━━ Input
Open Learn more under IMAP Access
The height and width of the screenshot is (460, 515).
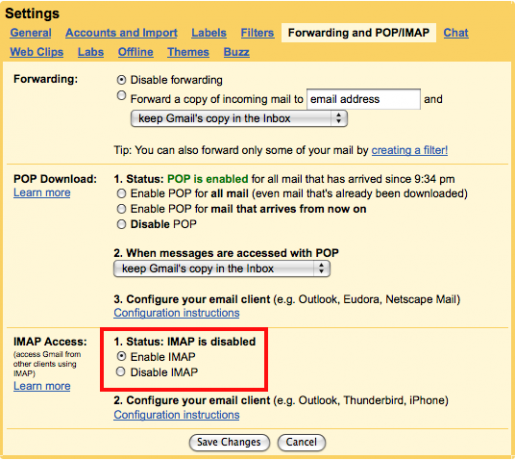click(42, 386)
━━━━
━━ Input
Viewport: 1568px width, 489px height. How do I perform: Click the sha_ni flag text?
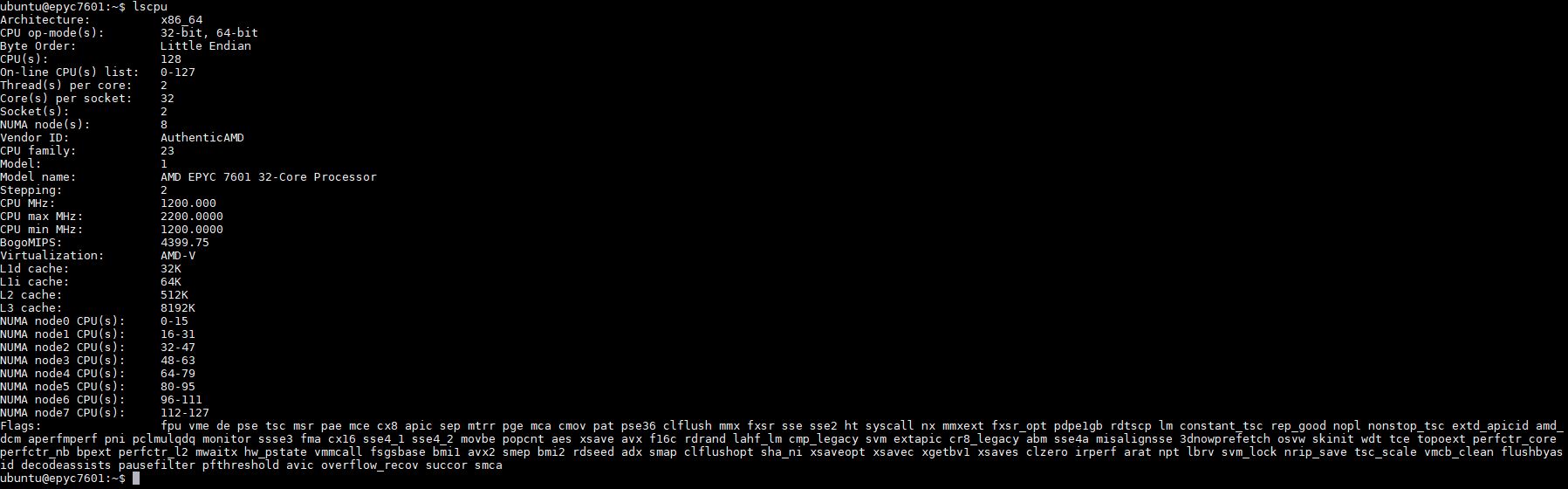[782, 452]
━━━━
━━ Input
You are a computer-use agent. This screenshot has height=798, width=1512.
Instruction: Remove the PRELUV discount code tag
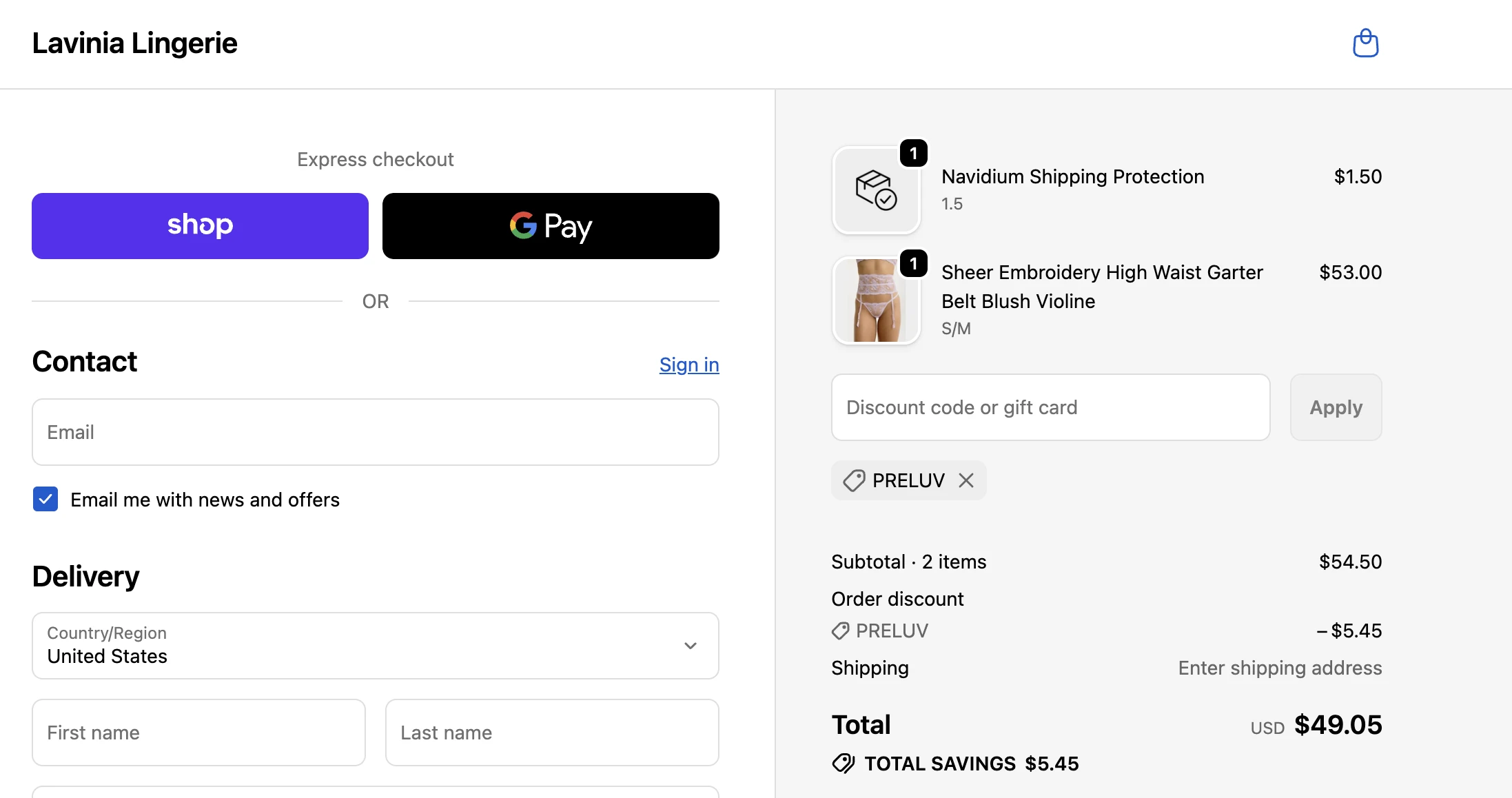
━━━━
Problem to solve
There is a line with "You are a computer-use" and a line with "Instruction: Remove the" above. Copy exactly those two lines and all lines between them, with nothing else.

Answer space
You are a computer-use agent. This screenshot has height=798, width=1512.
Instruction: Remove the PRELUV discount code tag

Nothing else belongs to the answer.